Tools & Hardware domain shows an accuracy of 100% in every variant of the classifiers. This is due to the small sample size of the training and test data and that the training data sufficiently encompasses the n-grams that present themselves in the test data. It does not contribute to the findings, but is included to show the entirety of the Amazon product reviews dataset. The Computer & Video Games domain is also different in the fact that the accuracies are substantially higher than other domains, with the lowest being 94.12%. After manually reviewing many of the training and test data reviews, I encountered several reviews similar to the following: "Its patheticic. You cant do anything, graphics are horrble", "This is without a doubt the worste game I have ever purchased.", and "This game is a joke! It is immpossible for a child to get past level 3.". These examples show misspellings and unambiguous sentiment. While the misspellings may contribute to some classification errors, overall, I believe that the misspellings coupled with the amount of profanity seen in the reviews may indicate that the domain is comprised of reviewers that are in a younger age distribution. It is my theory that this contributes to the number of sentences that have numerous occurrences of one-sided polar adjectives and are less likely to be ambiguous regarding sentiment in the way the classifiers are looking to detect it. More review is needed to confirm this theory.

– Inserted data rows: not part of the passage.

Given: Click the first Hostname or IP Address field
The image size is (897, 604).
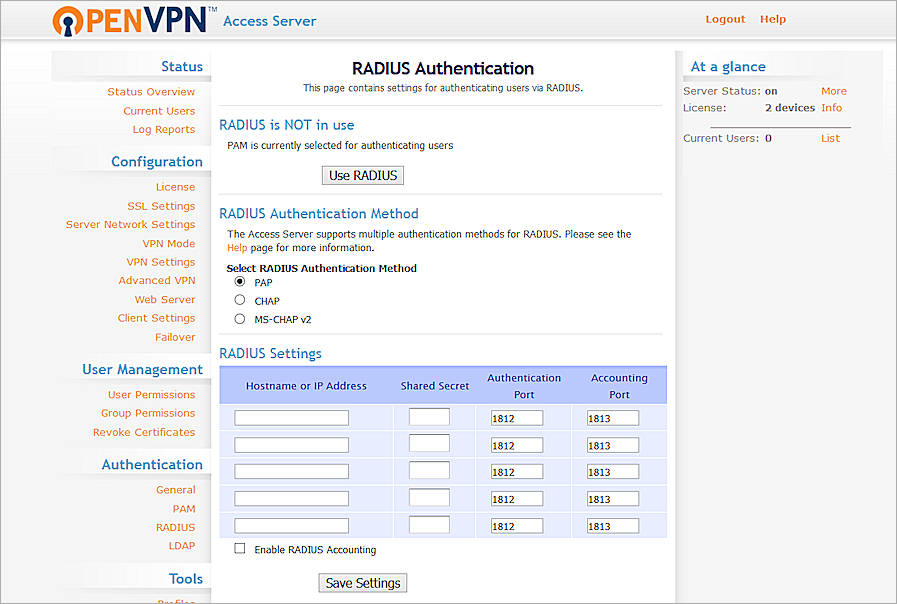Looking at the screenshot, I should point(291,418).
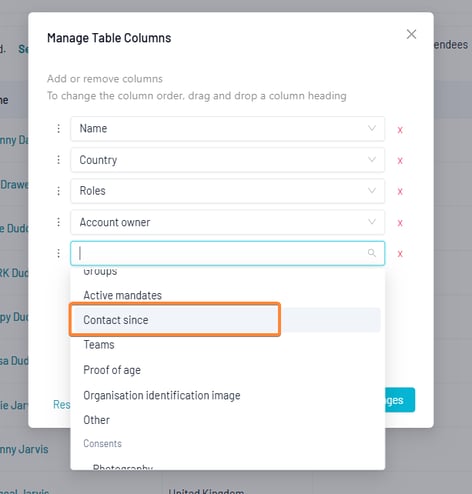
Task: Grab the drag handle beside Roles
Action: (x=59, y=191)
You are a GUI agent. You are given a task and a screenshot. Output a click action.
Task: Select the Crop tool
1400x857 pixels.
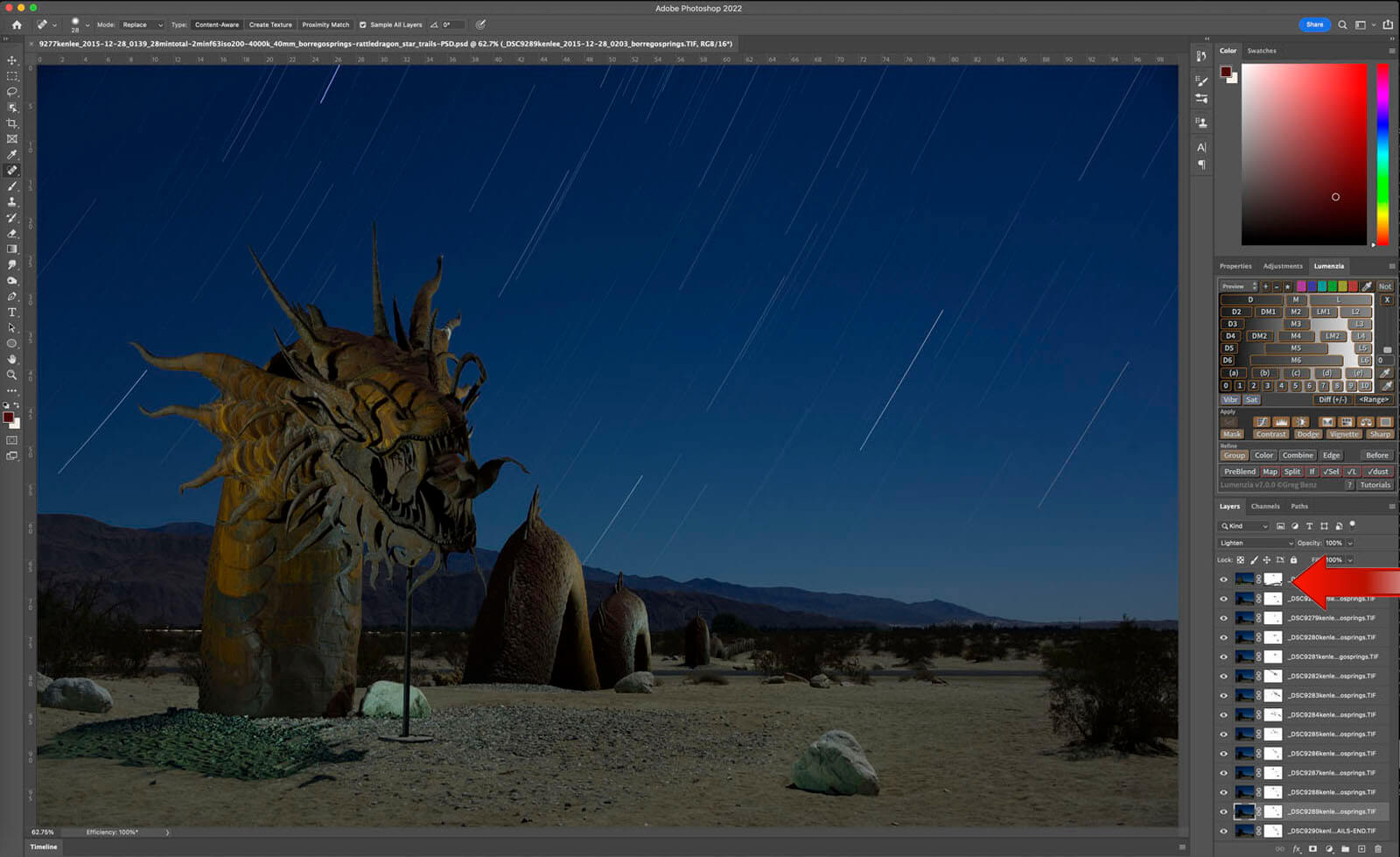coord(12,123)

I believe that our experiment helps show the importance of sentence structure as a component in a sentiment classifier. It was shown how shallow sentence representations created by POS tags improve accuracies in several domains across differing classifier methods and n-gram distributions. It is interesting to see that there are indeed cases where particular sentiment is conveyed in a specific grammatical way. It is also important to mention how much the domain comes into play in regard to the best n-gram set for a given classifier. With some domains, unigrams yielded the best accuracies, while in others it was the combination of unigrams+bigrams. It can be surmised by the experiment that word features do indeed tell a lot in regard to sentiment analysis, but I believe that sentence structure is a significant piece of the puzzle for solving the remaining edge cases and the nuances we see in language. The better we solve these edge cases, the better applications we can produce to mimic human understanding of language.